### Supplied information

━━━━━━━━━━━━━━━━━━━━

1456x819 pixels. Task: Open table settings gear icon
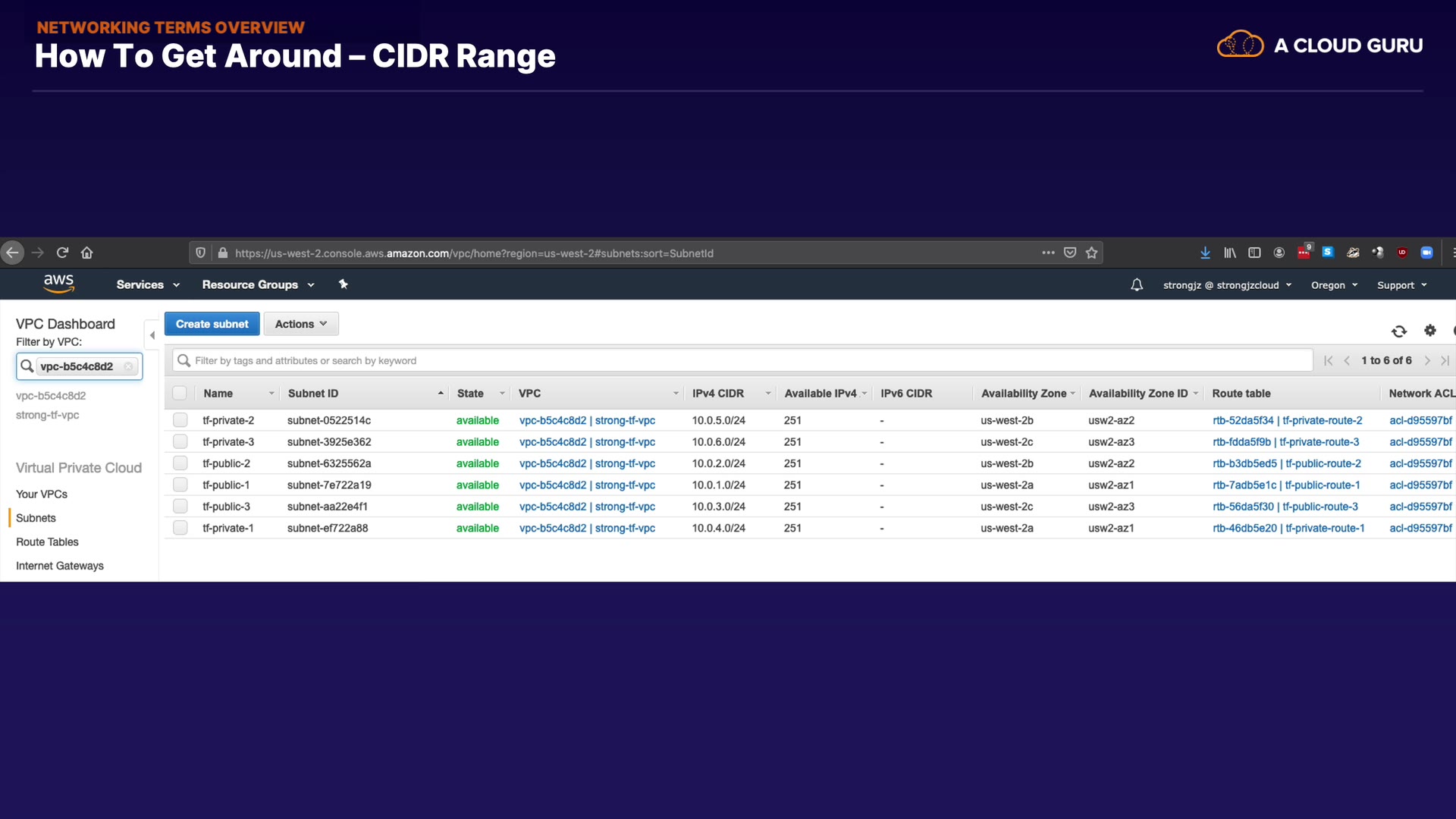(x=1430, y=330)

━━━━━━━━━━━━━━━━━━━━

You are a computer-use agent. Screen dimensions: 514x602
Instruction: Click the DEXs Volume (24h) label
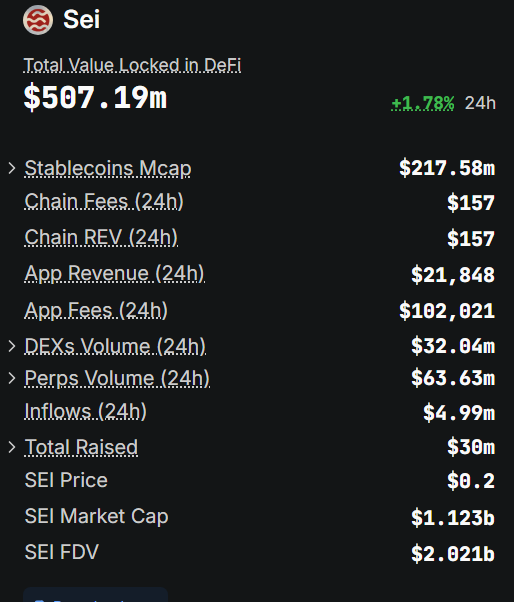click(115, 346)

━━━━━━━━━━━━━━━━━━━━

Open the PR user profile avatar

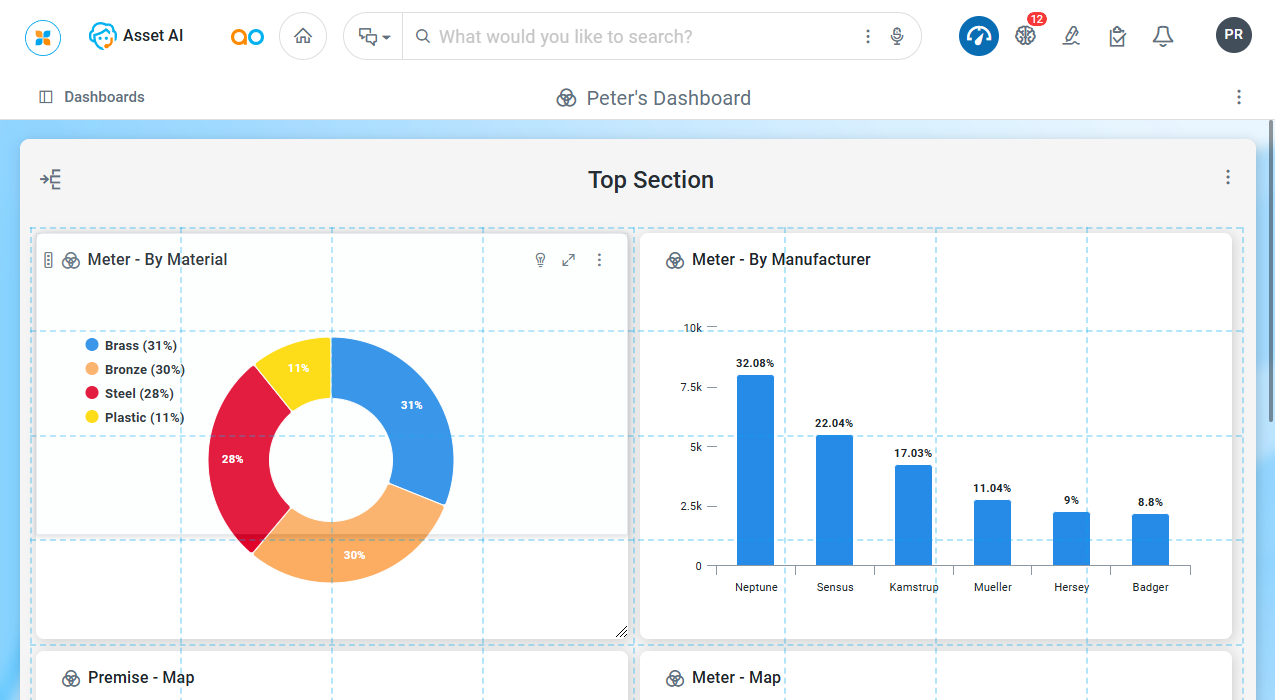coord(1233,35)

━━━━━━━━━━━━━━━━━━━━

### What is expected
Write out the data starting at the line containing "1456x819 pixels. Task: Open" and ending at the line containing "(x=1430, y=330)", both included, with the pictures left out.

### Answer to this task
1456x819 pixels. Task: Open table settings gear icon
(x=1430, y=330)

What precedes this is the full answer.